::: Given records

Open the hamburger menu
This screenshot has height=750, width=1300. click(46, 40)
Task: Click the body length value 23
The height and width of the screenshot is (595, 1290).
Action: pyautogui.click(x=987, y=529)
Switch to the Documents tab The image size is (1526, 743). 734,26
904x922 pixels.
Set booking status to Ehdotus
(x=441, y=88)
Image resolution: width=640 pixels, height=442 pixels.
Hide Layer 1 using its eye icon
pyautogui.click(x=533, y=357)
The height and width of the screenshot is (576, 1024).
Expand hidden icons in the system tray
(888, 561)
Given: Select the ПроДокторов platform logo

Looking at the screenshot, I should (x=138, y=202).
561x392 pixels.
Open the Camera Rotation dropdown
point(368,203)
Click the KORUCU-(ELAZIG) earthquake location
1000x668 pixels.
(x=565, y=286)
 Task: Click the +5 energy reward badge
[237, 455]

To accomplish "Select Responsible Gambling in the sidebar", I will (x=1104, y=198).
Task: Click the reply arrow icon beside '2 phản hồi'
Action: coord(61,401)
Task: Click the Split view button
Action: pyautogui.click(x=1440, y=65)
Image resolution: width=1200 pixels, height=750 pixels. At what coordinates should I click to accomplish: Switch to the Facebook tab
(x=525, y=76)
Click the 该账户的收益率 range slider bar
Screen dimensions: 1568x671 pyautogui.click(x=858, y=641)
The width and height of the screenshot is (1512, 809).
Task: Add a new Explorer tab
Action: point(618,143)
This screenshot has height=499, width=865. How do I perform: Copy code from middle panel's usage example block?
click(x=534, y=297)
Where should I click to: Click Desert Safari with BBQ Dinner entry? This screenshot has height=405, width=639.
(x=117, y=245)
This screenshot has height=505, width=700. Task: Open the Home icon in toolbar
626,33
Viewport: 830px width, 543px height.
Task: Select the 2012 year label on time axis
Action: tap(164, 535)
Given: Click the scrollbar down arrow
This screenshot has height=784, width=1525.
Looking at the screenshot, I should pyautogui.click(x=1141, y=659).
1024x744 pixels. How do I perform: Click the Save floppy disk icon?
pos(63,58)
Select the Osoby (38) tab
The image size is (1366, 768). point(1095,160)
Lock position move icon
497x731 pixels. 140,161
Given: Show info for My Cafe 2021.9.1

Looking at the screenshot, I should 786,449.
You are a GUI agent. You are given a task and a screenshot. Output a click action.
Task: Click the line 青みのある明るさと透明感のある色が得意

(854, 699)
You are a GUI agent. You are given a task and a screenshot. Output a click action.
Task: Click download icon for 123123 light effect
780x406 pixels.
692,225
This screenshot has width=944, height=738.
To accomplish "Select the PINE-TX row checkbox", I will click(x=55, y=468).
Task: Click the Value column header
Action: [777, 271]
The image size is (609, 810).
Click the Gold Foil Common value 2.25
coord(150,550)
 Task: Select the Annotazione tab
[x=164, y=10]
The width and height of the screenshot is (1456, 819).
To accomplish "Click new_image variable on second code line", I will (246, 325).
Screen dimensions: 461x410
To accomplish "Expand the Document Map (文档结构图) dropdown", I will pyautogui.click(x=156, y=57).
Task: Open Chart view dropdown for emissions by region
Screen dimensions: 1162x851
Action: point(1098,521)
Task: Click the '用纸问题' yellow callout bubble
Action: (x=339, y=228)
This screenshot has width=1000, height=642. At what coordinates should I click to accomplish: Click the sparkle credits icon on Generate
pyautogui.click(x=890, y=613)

::::::

Exercise brief:
From the first line of the data above to the line holding "Image resolution: width=640", reproduce each line exactly; emit no other lines.

Answer to the exercise:
Open the hamburger menu
This screenshot has height=750, width=1300. click(46, 40)
Task: Click the body length value 23
The height and width of the screenshot is (595, 1290).
Action: pyautogui.click(x=987, y=529)
Switch to the Documents tab The image size is (1526, 743). 734,26
904x922 pixels.
Set booking status to Ehdotus
(x=441, y=88)
Image resolution: width=640 pixels, height=442 pixels.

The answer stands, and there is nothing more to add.